Angela Merkel ist auf gutem Wege, die als Notgemeinschaft begonnene große Koalition in eine Interessensgemeinschaft zu verwandeln. Sie tut es mit Aufsehen erregender Unauffälligkeit. Den Streit um den Kündigungsschutz, der zum Koalitionskrach auszuarten drohte, entschärft sie während der Generaldebatte im Vorbeigehen. An die Adresse der Unionspolitiker, die Müntefering mit Forderungen nach weiterer Lockerung provoziert haben, sagt Merkel, dass man jetzt erst einmal die Koalitionsvereinbarung umsetzen werde. Das sei eine Frage der Verlässlichkeit.
Das ist ein Machtwort neuer Machart, eines, das ohne die Demonstration von Macht und ohne Verletzungen auskommt, weil es zwei schlagende Argumente beinhaltet: Zuverlässigkeit und Pragmatismus. Wir tun, was wir gesagt haben, und wir tun es in diesem kleineren Rahmen, weil wir uns auf den größeren nicht verständigen konnten.
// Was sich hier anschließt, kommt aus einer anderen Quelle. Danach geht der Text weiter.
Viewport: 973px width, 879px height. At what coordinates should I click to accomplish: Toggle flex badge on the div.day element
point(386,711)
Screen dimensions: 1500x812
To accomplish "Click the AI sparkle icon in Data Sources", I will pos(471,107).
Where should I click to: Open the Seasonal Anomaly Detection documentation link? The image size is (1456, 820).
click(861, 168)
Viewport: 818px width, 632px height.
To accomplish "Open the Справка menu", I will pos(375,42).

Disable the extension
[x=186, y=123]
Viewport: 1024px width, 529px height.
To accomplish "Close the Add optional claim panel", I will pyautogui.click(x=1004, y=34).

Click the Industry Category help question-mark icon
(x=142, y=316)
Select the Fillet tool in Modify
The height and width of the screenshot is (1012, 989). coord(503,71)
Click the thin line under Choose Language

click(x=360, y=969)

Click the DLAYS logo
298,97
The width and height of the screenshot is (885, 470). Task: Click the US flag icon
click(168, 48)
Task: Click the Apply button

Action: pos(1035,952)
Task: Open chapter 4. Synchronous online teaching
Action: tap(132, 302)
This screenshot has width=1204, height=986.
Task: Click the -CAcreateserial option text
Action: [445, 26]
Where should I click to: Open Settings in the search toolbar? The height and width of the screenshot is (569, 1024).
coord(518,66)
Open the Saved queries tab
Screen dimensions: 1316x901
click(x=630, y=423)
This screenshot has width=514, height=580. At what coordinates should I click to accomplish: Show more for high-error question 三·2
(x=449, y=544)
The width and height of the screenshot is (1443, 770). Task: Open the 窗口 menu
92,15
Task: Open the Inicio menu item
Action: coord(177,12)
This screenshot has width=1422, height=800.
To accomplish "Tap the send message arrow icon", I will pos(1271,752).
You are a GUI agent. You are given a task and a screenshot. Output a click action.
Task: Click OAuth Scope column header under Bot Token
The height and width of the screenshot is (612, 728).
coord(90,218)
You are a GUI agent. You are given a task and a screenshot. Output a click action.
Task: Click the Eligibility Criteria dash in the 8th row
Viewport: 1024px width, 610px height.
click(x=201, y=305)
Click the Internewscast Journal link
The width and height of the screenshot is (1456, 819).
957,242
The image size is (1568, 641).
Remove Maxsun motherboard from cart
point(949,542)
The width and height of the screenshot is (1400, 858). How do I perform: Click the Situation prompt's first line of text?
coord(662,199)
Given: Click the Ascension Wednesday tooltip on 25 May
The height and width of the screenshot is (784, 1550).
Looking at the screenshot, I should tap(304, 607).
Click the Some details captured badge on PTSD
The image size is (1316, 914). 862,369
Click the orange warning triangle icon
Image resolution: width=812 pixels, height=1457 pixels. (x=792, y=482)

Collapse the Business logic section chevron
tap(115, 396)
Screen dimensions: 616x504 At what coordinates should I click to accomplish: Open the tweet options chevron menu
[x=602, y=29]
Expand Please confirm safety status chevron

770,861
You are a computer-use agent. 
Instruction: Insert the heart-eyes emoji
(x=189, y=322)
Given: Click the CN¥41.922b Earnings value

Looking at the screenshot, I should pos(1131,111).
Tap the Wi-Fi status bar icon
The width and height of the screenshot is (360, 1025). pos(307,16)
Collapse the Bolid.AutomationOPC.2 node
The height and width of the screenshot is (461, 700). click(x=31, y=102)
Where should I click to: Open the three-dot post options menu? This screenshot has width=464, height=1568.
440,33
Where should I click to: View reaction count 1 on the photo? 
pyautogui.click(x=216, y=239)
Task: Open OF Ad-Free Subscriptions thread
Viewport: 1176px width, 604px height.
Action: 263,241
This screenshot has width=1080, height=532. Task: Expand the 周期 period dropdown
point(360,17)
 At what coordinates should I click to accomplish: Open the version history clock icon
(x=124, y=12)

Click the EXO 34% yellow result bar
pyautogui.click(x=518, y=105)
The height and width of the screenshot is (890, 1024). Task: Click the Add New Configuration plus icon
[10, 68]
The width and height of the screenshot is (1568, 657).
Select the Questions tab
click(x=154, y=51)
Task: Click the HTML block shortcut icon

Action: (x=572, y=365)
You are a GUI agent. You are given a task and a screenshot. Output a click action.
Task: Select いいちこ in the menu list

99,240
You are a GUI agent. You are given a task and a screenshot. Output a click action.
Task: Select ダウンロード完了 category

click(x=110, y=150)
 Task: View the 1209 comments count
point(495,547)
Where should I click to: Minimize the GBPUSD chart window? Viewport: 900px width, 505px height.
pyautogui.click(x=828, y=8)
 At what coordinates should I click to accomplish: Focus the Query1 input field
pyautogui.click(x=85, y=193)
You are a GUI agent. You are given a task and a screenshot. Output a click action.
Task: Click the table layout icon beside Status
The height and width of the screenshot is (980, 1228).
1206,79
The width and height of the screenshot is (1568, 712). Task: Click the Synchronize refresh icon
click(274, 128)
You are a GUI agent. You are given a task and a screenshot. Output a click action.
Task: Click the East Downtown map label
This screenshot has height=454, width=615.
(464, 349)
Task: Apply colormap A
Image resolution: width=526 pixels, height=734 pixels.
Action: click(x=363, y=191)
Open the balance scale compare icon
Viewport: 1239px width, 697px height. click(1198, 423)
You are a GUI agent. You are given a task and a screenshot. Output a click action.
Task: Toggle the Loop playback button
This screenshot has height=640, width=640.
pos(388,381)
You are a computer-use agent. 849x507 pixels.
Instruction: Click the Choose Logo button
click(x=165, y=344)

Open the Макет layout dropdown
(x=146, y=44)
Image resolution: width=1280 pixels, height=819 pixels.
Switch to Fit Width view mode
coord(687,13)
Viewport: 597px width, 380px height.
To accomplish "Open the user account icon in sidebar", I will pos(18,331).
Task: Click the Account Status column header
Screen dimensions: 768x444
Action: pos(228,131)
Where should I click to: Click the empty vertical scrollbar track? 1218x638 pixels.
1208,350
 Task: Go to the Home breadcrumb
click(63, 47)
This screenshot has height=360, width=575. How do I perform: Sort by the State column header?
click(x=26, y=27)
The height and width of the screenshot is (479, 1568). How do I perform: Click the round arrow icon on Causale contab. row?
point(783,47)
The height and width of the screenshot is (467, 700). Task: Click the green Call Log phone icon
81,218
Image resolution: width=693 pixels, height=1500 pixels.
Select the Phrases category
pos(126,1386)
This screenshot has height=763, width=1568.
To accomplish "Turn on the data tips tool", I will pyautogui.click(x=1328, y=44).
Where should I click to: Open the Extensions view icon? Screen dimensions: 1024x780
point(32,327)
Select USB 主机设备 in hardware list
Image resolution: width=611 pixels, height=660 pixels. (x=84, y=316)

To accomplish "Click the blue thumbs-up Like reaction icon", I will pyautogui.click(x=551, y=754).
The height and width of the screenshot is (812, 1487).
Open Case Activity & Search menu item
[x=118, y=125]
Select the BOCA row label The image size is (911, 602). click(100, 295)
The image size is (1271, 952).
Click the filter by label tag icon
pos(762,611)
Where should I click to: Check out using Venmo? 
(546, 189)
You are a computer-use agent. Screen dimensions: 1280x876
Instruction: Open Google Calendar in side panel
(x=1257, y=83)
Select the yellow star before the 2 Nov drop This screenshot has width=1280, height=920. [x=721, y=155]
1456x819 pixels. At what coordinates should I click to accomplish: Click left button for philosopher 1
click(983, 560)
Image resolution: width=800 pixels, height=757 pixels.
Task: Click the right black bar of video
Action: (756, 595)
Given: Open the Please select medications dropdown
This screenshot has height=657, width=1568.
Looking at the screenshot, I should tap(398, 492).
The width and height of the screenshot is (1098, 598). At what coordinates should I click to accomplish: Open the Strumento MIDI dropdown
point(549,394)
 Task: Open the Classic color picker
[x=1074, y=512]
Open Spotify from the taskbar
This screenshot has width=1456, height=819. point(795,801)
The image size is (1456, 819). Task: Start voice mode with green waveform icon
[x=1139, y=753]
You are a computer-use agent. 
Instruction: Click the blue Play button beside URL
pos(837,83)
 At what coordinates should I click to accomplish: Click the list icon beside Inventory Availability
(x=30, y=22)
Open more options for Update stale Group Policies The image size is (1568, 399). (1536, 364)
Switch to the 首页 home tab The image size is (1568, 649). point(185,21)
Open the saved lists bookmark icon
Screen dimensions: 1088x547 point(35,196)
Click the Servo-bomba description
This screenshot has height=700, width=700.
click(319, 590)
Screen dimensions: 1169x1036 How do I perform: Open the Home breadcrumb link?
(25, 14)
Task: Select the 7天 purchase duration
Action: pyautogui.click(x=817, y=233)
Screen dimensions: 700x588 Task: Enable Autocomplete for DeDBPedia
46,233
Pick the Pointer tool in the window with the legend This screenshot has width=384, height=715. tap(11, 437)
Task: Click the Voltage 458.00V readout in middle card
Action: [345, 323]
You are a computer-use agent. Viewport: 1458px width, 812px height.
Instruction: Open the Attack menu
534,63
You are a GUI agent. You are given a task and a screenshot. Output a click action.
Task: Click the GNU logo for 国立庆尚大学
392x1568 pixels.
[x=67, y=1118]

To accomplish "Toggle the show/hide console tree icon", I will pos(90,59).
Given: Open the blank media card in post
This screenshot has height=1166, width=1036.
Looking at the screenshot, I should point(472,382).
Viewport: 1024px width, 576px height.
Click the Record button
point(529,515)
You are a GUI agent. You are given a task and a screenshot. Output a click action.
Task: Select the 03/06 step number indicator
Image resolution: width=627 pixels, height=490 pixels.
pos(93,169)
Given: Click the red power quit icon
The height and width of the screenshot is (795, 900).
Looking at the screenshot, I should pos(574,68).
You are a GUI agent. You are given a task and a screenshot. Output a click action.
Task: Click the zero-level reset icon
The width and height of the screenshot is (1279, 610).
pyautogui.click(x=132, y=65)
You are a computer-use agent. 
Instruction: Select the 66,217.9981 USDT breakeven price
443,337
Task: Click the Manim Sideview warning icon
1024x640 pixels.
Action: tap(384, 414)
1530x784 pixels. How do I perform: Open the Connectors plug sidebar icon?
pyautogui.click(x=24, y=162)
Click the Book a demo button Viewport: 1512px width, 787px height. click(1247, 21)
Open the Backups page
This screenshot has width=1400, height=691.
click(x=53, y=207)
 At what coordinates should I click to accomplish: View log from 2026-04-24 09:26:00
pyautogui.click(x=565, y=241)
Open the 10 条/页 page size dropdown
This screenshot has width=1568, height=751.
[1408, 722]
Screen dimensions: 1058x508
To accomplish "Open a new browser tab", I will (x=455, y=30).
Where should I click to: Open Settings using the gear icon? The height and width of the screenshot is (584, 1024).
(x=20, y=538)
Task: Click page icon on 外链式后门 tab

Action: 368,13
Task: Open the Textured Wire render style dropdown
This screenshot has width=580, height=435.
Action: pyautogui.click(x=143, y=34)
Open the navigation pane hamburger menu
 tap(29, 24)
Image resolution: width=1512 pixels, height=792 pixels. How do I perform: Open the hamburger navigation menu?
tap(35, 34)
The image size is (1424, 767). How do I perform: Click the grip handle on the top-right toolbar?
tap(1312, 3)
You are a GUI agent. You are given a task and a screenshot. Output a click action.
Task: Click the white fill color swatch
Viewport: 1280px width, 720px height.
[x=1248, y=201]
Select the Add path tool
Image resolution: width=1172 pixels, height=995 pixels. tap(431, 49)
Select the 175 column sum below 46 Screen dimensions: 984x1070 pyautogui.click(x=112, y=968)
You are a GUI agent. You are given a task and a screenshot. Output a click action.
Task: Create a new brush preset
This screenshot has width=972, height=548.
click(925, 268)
Kritiker werfen Merkel vor, dass sie strittige Themen wie Atomausstieg oder die umfassende Gesundheitsreform vertage, weil sie Angst vor Auseinandersetzungen in der Koalition habe. Tatsächlich aber steht die Erkenntnis dahinter, dass nur das Mögliche auch wirklich möglich ist. Wenn Union und SPD mit ihren Modellen für die Krankenversicherung der Zukunft unvereinbar weit auseinander liegen, dann muss man das tun, was gemeinsam zu bewerkstelligen ist. Und vermutlich setzt die Kanzlerin darauf, dass sich im Handeln Gemeinsamkeiten ergeben, die später noch etwas mehr möglich machen.
Merkels kleine pragmatische Schritte im Dschungel der Eitelkeiten des politischen Geschäfts könnten am Ende durchaus weiter führen als mancher kühn geplante Sprung. Denn in 130 Tagen hat die Kanzlerin in aller Ruhe überraschend viel erreicht. Deutschland hat wieder eine klare außenpolitische Position. Viele Menschen schöpfen Vertrauen in die Politik. Das Wachstum wächst. Und die hoch gemauerten Lagergrenzen zwischen Union und SPD werden niedriger, was Freiheit zum Handeln verschafft.
Das sind immerhin gute Voraussetzungen für die zweite Etappe der Bundesregierung, in der sie das Land reformieren will. Jetzt kommt die erste ernsthafte Belastungsprobe für die große Koalition mit viel Arbeit für die Synchronpolitiker Merkel und Müntefering.